> EXERCISE AIM:
Which of the lines in the data mention the string "listas"? List them all.

> INFORMATION PROVIDED:
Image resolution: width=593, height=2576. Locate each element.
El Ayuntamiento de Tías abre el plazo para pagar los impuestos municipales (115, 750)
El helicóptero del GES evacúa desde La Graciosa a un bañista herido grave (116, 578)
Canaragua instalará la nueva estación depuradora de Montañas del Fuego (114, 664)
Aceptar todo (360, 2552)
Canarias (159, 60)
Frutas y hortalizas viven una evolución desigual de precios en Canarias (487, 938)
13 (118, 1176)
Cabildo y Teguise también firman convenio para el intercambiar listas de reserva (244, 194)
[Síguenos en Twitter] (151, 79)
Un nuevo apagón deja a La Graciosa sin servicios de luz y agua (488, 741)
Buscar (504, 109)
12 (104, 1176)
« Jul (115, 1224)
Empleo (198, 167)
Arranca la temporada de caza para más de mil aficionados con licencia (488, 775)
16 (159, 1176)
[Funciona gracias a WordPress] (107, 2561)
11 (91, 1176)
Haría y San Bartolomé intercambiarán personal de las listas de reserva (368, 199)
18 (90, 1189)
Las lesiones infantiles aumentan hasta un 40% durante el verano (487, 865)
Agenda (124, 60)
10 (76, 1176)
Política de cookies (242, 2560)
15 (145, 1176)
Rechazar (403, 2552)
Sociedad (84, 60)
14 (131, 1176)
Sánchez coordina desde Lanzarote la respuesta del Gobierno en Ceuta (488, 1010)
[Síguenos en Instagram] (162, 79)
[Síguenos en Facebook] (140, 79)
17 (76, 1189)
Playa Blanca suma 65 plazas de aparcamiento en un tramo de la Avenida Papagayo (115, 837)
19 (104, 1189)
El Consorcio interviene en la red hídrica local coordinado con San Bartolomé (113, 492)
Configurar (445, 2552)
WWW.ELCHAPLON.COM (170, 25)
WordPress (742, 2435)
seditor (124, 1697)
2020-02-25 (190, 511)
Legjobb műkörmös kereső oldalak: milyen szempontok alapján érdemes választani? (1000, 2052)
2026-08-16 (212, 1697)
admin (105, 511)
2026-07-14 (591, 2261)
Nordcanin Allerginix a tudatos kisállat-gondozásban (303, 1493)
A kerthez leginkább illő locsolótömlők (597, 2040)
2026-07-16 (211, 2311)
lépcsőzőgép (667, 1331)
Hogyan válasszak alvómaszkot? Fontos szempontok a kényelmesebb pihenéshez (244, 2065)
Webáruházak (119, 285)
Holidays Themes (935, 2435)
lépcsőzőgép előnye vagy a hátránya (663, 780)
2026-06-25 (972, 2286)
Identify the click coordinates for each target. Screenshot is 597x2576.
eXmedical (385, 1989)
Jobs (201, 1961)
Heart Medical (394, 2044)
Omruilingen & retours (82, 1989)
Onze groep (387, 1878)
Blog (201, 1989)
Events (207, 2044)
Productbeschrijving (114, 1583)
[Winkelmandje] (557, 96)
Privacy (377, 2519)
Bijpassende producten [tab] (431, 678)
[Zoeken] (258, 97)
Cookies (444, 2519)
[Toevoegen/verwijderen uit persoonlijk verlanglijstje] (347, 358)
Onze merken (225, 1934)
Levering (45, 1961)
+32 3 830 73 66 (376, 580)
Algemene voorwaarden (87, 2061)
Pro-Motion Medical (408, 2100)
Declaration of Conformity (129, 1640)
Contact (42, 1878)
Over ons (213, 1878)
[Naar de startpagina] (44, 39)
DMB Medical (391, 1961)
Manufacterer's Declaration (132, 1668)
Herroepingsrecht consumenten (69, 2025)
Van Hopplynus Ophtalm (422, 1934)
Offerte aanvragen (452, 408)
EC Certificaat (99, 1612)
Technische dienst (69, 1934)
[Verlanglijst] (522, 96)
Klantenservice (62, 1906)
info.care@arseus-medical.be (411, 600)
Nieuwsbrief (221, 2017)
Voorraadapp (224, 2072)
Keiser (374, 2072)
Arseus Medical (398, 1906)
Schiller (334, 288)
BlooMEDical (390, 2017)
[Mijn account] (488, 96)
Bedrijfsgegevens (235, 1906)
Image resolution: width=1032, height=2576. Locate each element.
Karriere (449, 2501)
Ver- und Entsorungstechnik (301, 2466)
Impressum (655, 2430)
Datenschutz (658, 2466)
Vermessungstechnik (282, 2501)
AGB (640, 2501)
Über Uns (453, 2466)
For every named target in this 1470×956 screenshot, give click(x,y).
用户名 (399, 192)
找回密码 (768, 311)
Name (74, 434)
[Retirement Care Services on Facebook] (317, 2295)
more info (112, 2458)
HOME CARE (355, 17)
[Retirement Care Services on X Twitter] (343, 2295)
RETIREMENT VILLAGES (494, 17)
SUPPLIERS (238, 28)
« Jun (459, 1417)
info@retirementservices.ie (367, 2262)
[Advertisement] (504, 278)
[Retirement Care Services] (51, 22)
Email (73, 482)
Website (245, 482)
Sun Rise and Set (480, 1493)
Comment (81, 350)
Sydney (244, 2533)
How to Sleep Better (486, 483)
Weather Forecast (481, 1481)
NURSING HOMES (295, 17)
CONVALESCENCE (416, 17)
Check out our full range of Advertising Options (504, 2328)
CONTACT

> REPLY:
Cabildo y Teguise también firman convenio para el intercambiar listas de reserva (244, 194)
Haría y San Bartolomé intercambiarán personal de las listas de reserva (368, 199)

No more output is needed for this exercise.